農政:農業協同組合研究会 第13回研究大会
所得増に重点7品目【JAおちいまばり・宇髙秀志常務理事】2017年4月27日
直売所通じ情報発信
JAおちいまばり管内は、瀬戸内の温暖な気候で、台風被害が少ない環境を活かした少量多品目農業で、JAの農畜産物販売高は平成28年度約68億円である。島嶼部はかんきつ類、陸は米と野菜に偏っており、この両極端な農業をまとめることがJAの大きな課題だ。
管内の農家は小規模で、この数年、戸数の減少は激しく、平成17年度の4279戸が22年3962戸(当初比92%)、27年度3086戸(同72%)と、10年で3割減った。このため平成28年度から3か年の農業振興計画をつくった。これが管内20か所で組合員と意見交換会を開き、課題を整理してつくった、所得増大に向けた7つの方針、レインボープランだ。
目的は、生産者とJAが共に70億円を目指すための指標を見える化すること。(1)指導体制の強化、(2)販売戦略、(3)生産資材の安価供給体制構築と農機事業の充実、(4)農業経営支援体制の確立、(5)農業ファンづくりと労働力支援、(6)地域における課題解決、(7)担い手の育成と活力ある産地づくりの7つである。
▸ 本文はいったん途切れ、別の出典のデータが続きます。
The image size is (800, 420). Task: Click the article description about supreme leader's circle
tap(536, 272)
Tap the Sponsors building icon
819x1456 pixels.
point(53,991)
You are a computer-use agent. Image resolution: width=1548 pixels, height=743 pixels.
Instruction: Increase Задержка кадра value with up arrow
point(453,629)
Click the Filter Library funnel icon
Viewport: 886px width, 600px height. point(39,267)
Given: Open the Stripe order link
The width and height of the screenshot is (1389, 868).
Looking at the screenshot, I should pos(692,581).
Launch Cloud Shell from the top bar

これをJAのTAC(担い手農家に対応する営農指導員)が農家の要望を聞いて支援策を提案し、「心耕隊」(農業支援グループ)や「ファーム咲創」(農業法人)が労働力・作業支援する。指導は総花的ではなく重点事項を絞った。キュウリ、サトイモ、はれひめ(中晩柑)、紅まどんな(同)、甘平(同)、キウイフルーツ、花木の7つを重点品目として推進している。
この7品目の現状・課題・基本戦略・具体的な実施項目を定めたビジョンシートを作成して進めている。
キュウリを例に挙げると、基本戦略は、(1)面積の拡大、(2)部会とJAが一丸となった栽培技術の推進、③生産支援に向けた補助事業の活用で、JAは新規栽培や増反分の苗代金100%、生産資材は25%を助成し、30年度の生産量、販売金額の目標を具体的に明記している。
ビジョンシートに基づいて検証・実践しPDCAサイクルを回すことで実情に即した戦略立案できる。合併後、人件費やコストの抑制、事業効率化優先で進めてきた結果、若手の指導員が育っていないことが問題になった。このため、毎月の定例会などで積極的な提案を促すなど、若手指導員の育成に力を入れている。高齢化による農業労働力の不足は深刻だが、心耕隊のほか、人材派遣会社と提携して未経験者や中高年齢者の就農を促している。
サトイモの「伊予美人」は期待の品目の一つだ。水稲の代替作物として提案している。比較的価格が安定しており、10a33万円ほどの販売も可能で、やはり種子代や生産資材には助成している。県内の4JAと一緒の施設で集出荷しているが、もっと伸ばしたいと考えている。
果樹の「はれひめ」は糖度12度以上にするための栽培講習会の開催、心耕隊による栽培管理の労働力支援などを行なっている。「紅まどんな」は全農えひめのブランドで、12月出荷の高級ギフト向き、「甘平」は1月出荷で、ともに愛媛県オリジナルブランドの果実である。
販売については、「おちいまばり」のブランドで全国発信したいと思っている。JAの直売所「さいさいきて屋」は、地元で大きなブランド力があり、このネームバリューを使い、イオンモールへの出店などを通じて、おちいまばりの情報を全国へ発信をしていきたいと考えている。
生産資材は期間を決めて特売も行うなど、価格面でもホームセンターに負けないようにしている。農機は、小規模経営が多いので大型は売れない。長持ちさせるため、コストはかかるが、点検修理に力をいれている。
積極的なアピールで、おちいまばり産の農産物への期待が高まっているものの、生産が追いつかない悩みがある。管内はもともと基盤整備率が低く、米だけで所得をあげるのは無理があり、営農モデルを示すことで、重点品目で掲げた「はれひめ」「紅まどんな」「甘平」、サトイモの「伊予美人」などの生産を振興し、70億円の販売目標を達成したい。